A system bus is a single computer bus that connects the major components of a computer system,
combining the functions of a data bus to carry information, an address bus to determine where it should be sent or read from, and a control bus to determine its operation. The technique was developed to reduce costs and improve modularity, and although popular in the 1970s and 1980s, more modern computers use a variety of separate buses adapted to more specific needs.
The system level bus (as distinct from a CPU's internal datapath busses) connects the CPU to memory and I/O devices.
Typically a system level bus is designed for use as a backplane.
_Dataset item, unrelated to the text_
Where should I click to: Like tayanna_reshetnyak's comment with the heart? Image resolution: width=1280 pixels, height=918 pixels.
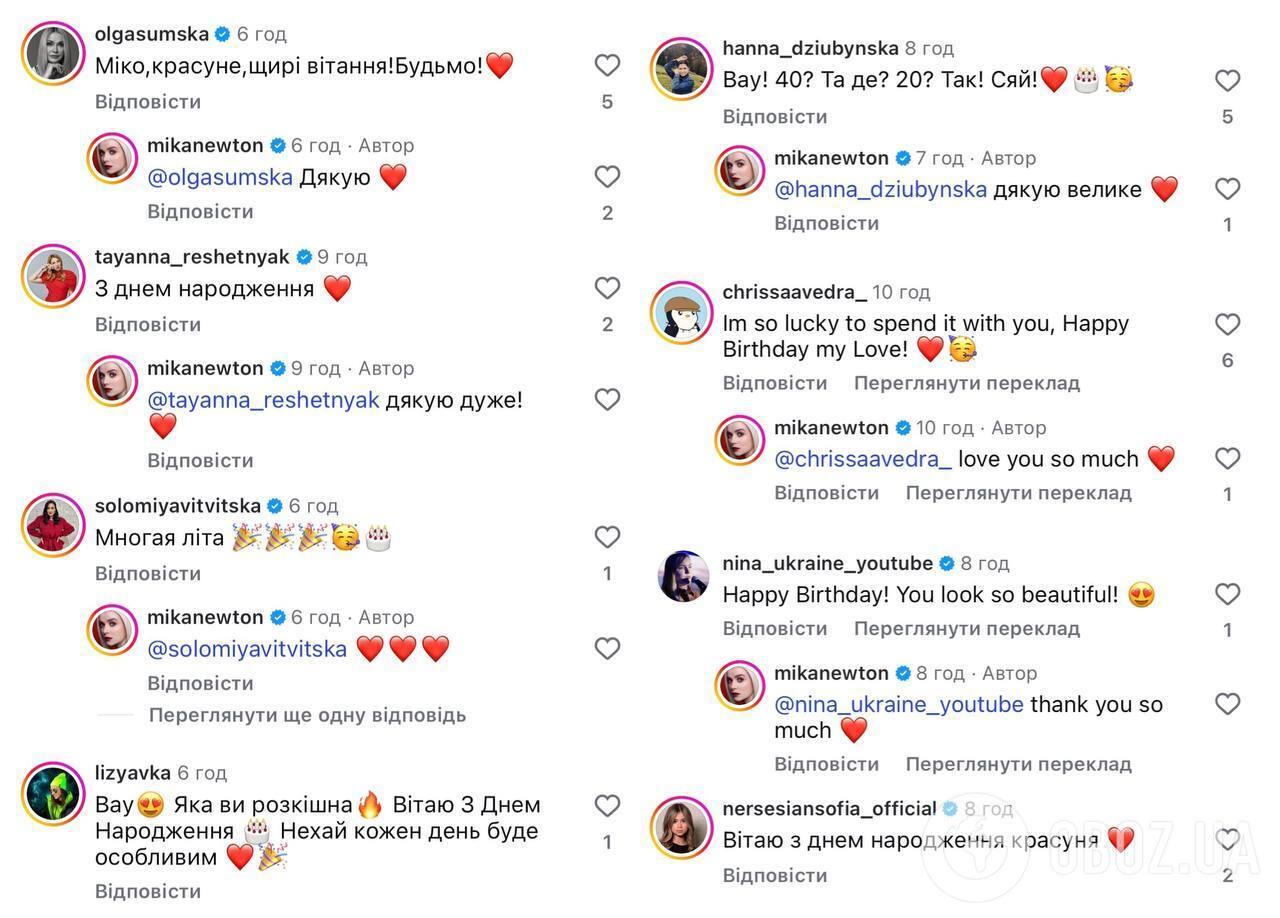click(x=607, y=289)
Many of the computers were based on the First Draft of a Report on the EDVAC report published in 1945. In what became known as the Von Neumann architecture, a central control unit and arithmetic logic unit (ALU, which he called the central arithmetic part) were combined with computer memory and input and output functions to form a stored program computer. The Report presented a general organization and theoretical model of the computer, however, not the implementation of that model.
Soon designs integrated the control unit and ALU into what became known as the central processing unit (CPU).
Computers in the 1950s and 1960s were generally constructed in an ad-hoc fashion.
For example, the CPU, memory, and input/output units were each one or more cabinets connected by cables. Engineers used the common techniques of standardized bundles of wires and extended the concept as backplanes were used to hold printed circuit boards in these early machines.
The name "bus" was already used for "bus bars" that carried electrical power to the various parts of electric machines, including early mechanical calculators.
The advent of integrated circuits vastly reduced the size of each computer unit, and buses became more standardized.
Standard modules could be interconnected in more uniform ways and were easier to develop and maintain.